Task requirements: Quote each record exactly, please, leaving none out.

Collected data
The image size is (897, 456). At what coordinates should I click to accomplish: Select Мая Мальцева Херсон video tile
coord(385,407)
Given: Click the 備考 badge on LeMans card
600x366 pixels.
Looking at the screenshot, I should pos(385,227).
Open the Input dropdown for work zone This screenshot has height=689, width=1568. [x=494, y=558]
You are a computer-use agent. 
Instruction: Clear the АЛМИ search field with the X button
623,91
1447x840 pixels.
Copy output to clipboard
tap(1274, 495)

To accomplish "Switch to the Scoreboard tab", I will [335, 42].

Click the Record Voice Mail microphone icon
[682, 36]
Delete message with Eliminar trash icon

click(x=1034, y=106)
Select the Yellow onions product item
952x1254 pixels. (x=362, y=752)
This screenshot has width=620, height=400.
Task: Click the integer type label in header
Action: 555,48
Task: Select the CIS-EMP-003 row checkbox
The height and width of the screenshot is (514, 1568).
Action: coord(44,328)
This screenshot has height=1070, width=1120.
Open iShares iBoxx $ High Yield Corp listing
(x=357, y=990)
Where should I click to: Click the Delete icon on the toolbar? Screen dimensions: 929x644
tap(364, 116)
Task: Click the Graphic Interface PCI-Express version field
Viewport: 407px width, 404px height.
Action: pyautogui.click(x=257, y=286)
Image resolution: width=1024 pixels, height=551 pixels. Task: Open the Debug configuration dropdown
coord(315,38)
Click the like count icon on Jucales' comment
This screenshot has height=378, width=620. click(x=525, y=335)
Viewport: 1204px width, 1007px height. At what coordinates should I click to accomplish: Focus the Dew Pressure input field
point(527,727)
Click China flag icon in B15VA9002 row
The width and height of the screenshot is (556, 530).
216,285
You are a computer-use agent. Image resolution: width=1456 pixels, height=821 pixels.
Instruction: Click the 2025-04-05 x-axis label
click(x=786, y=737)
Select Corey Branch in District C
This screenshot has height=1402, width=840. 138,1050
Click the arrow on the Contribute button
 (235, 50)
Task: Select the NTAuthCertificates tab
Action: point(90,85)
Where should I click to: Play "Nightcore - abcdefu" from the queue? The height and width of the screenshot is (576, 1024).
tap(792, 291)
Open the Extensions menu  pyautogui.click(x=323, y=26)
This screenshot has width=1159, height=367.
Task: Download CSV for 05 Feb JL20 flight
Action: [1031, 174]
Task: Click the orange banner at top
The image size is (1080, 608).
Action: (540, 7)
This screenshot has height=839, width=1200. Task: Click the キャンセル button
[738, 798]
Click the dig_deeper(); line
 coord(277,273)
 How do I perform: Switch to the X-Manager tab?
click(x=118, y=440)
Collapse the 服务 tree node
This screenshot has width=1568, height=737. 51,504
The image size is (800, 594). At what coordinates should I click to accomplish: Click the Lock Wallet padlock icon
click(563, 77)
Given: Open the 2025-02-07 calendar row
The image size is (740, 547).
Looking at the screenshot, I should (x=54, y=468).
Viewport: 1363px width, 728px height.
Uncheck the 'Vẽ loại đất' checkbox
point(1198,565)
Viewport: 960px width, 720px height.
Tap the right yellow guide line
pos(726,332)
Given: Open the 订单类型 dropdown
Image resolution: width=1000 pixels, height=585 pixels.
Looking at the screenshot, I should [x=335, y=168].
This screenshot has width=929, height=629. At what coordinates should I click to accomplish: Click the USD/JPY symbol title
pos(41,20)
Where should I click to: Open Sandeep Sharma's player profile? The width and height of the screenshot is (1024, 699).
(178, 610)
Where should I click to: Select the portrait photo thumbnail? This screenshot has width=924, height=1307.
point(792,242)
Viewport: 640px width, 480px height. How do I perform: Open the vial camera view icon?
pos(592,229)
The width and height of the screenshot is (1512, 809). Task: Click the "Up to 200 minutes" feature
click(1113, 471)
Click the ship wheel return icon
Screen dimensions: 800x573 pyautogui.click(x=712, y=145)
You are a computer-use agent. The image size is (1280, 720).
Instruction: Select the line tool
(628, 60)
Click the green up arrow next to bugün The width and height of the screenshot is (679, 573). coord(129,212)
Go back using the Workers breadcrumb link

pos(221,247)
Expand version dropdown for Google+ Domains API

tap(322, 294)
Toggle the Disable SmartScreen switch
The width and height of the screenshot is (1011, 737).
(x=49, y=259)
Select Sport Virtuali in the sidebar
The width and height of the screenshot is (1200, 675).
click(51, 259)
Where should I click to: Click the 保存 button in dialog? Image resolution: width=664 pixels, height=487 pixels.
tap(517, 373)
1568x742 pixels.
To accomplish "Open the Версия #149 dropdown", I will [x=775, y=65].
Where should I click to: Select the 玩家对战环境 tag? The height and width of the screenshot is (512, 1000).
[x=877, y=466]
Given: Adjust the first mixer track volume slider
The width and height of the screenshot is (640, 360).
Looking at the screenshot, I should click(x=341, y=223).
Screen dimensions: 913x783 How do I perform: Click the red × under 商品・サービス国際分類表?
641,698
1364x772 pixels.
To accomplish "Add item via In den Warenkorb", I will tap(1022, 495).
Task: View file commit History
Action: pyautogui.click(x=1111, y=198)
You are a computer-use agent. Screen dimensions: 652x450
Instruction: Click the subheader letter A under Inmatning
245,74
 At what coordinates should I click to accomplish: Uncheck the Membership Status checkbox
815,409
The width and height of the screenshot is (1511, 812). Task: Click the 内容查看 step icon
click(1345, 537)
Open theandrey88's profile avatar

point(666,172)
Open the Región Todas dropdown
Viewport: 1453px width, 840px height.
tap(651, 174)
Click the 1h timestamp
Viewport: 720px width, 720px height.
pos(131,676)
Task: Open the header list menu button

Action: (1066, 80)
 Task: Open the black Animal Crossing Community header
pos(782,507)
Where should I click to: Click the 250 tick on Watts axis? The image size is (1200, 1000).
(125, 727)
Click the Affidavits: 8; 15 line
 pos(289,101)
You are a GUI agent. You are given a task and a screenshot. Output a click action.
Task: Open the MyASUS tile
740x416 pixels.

Answer for the task:
The image size is (897, 456). At what coordinates should I click to accomplish: Select Мая Мальцева Херсон video tile
coord(385,407)
Given: Click the 備考 badge on LeMans card
600x366 pixels.
Looking at the screenshot, I should pos(385,227).
Open the Input dropdown for work zone This screenshot has height=689, width=1568. [x=494, y=558]
You are a computer-use agent. 
Instruction: Clear the АЛМИ search field with the X button
623,91
1447x840 pixels.
Copy output to clipboard
tap(1274, 495)

To accomplish "Switch to the Scoreboard tab", I will [335, 42].

Click the Record Voice Mail microphone icon
[682, 36]
Delete message with Eliminar trash icon

click(x=1034, y=106)
Select the Yellow onions product item
952x1254 pixels. (x=362, y=752)
This screenshot has width=620, height=400.
Task: Click the integer type label in header
Action: 555,48
Task: Select the CIS-EMP-003 row checkbox
The height and width of the screenshot is (514, 1568).
Action: coord(44,328)
This screenshot has height=1070, width=1120.
Open iShares iBoxx $ High Yield Corp listing
(x=357, y=990)
Where should I click to: Click the Delete icon on the toolbar? Screen dimensions: 929x644
tap(364, 116)
Task: Click the Graphic Interface PCI-Express version field
Viewport: 407px width, 404px height.
Action: pyautogui.click(x=257, y=286)
Image resolution: width=1024 pixels, height=551 pixels. Task: Open the Debug configuration dropdown
coord(315,38)
Click the like count icon on Jucales' comment
This screenshot has height=378, width=620. click(x=525, y=335)
Viewport: 1204px width, 1007px height. At what coordinates should I click to accomplish: Focus the Dew Pressure input field
point(527,727)
Click China flag icon in B15VA9002 row
The width and height of the screenshot is (556, 530).
216,285
You are a computer-use agent. Image resolution: width=1456 pixels, height=821 pixels.
Instruction: Click the 2025-04-05 x-axis label
click(x=786, y=737)
Select Corey Branch in District C
This screenshot has height=1402, width=840. 138,1050
Click the arrow on the Contribute button
 (235, 50)
Task: Select the NTAuthCertificates tab
Action: point(90,85)
Where should I click to: Play "Nightcore - abcdefu" from the queue? The height and width of the screenshot is (576, 1024).
tap(792, 291)
Open the Extensions menu  pyautogui.click(x=323, y=26)
This screenshot has width=1159, height=367.
Task: Download CSV for 05 Feb JL20 flight
Action: [1031, 174]
Task: Click the orange banner at top
The image size is (1080, 608).
Action: (540, 7)
This screenshot has height=839, width=1200. Task: Click the キャンセル button
[738, 798]
Click the dig_deeper(); line
 coord(277,273)
 How do I perform: Switch to the X-Manager tab?
click(x=118, y=440)
Collapse the 服务 tree node
This screenshot has width=1568, height=737. 51,504
The image size is (800, 594). At what coordinates should I click to accomplish: Click the Lock Wallet padlock icon
click(563, 77)
Given: Open the 2025-02-07 calendar row
The image size is (740, 547).
Looking at the screenshot, I should (x=54, y=468).
Viewport: 1363px width, 728px height.
Uncheck the 'Vẽ loại đất' checkbox
point(1198,565)
Viewport: 960px width, 720px height.
Tap the right yellow guide line
pos(726,332)
Given: Open the 订单类型 dropdown
Image resolution: width=1000 pixels, height=585 pixels.
Looking at the screenshot, I should [x=335, y=168].
This screenshot has width=929, height=629. At what coordinates should I click to accomplish: Click the USD/JPY symbol title
pos(41,20)
Where should I click to: Open Sandeep Sharma's player profile? The width and height of the screenshot is (1024, 699).
(178, 610)
Where should I click to: Select the portrait photo thumbnail? This screenshot has width=924, height=1307.
point(792,242)
Viewport: 640px width, 480px height. How do I perform: Open the vial camera view icon?
pos(592,229)
The width and height of the screenshot is (1512, 809). Task: Click the "Up to 200 minutes" feature
click(1113, 471)
Click the ship wheel return icon
Screen dimensions: 800x573 pyautogui.click(x=712, y=145)
You are a computer-use agent. The image size is (1280, 720).
Instruction: Select the line tool
(628, 60)
Click the green up arrow next to bugün The width and height of the screenshot is (679, 573). coord(129,212)
Go back using the Workers breadcrumb link

pos(221,247)
Expand version dropdown for Google+ Domains API

tap(322, 294)
Toggle the Disable SmartScreen switch
The width and height of the screenshot is (1011, 737).
(x=49, y=259)
Select Sport Virtuali in the sidebar
The width and height of the screenshot is (1200, 675).
click(51, 259)
Where should I click to: Click the 保存 button in dialog? Image resolution: width=664 pixels, height=487 pixels.
tap(517, 373)
1568x742 pixels.
To accomplish "Open the Версия #149 dropdown", I will [x=775, y=65].
Where should I click to: Select the 玩家对战环境 tag? The height and width of the screenshot is (512, 1000).
[x=877, y=466]
Given: Adjust the first mixer track volume slider
The width and height of the screenshot is (640, 360).
Looking at the screenshot, I should click(x=341, y=223).
Screen dimensions: 913x783 How do I perform: Click the red × under 商品・サービス国際分類表?
641,698
1364x772 pixels.
To accomplish "Add item via In den Warenkorb", I will tap(1022, 495).
Task: View file commit History
Action: pyautogui.click(x=1111, y=198)
You are a computer-use agent. Screen dimensions: 652x450
Instruction: Click the subheader letter A under Inmatning
245,74
 At what coordinates should I click to accomplish: Uncheck the Membership Status checkbox
815,409
The width and height of the screenshot is (1511, 812). Task: Click the 内容查看 step icon
click(1345, 537)
Open theandrey88's profile avatar

point(666,172)
Open the Región Todas dropdown
Viewport: 1453px width, 840px height.
tap(651, 174)
Click the 1h timestamp
Viewport: 720px width, 720px height.
pos(131,676)
Task: Open the header list menu button

Action: (1066, 80)
 Task: Open the black Animal Crossing Community header
pos(782,507)
Where should I click to: Click the 250 tick on Watts axis? The image size is (1200, 1000).
(125, 727)
Click the Affidavits: 8; 15 line
 pos(289,101)
You are a GUI agent. You are given a task and a screenshot. Output a click action.
Task: Open the MyASUS tile
740x416 pixels.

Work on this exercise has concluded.